- **Goal of the exercise**: Once you find the line with "You are a GUI" in the entries below, return exactly every line from it through the line with "Viewport: 1172px width, 671px height.".

- **Material shown**:
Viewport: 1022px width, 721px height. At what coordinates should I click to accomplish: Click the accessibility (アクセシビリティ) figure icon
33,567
* * *
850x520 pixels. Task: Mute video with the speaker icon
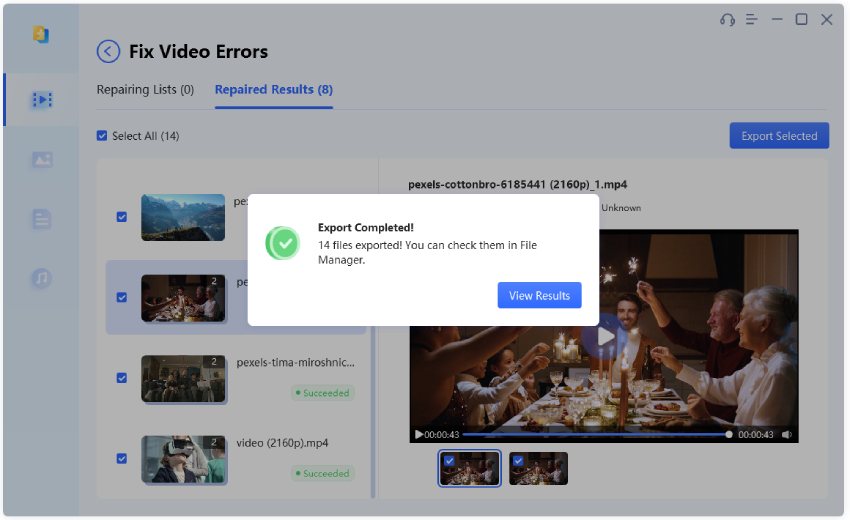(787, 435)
==
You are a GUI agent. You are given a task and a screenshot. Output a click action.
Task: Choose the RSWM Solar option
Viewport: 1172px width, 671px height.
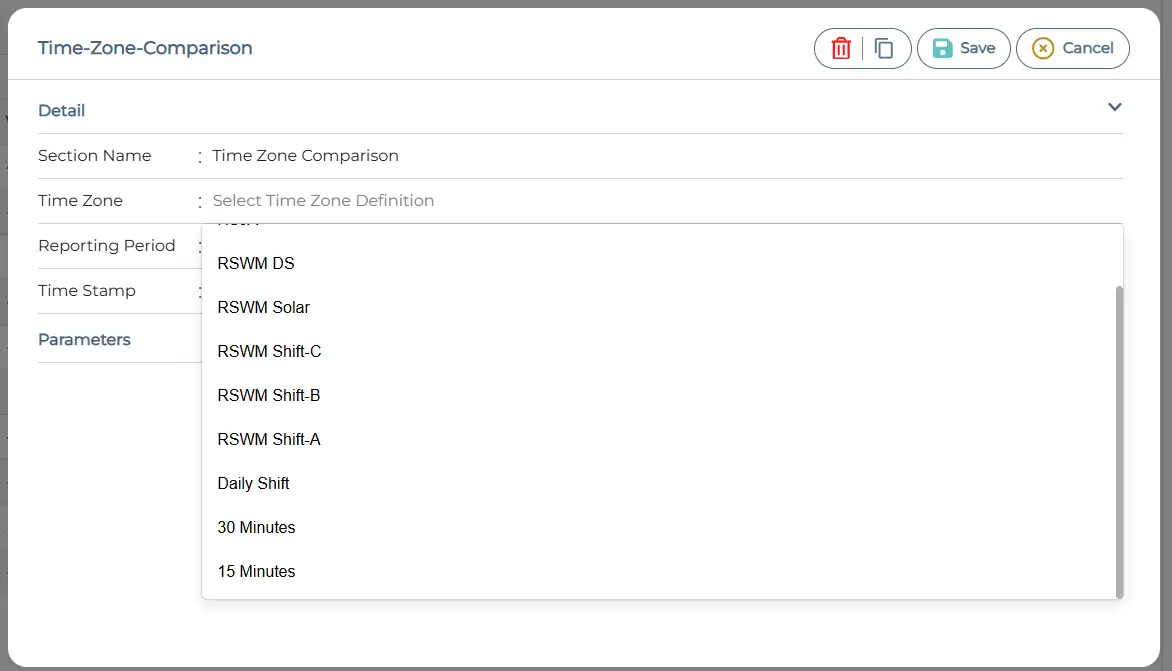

- **Written response**:
You are a GUI agent. You are given a task and a screenshot. Output a click action.
Task: Choose the RSWM Solar option
Viewport: 1172px width, 671px height.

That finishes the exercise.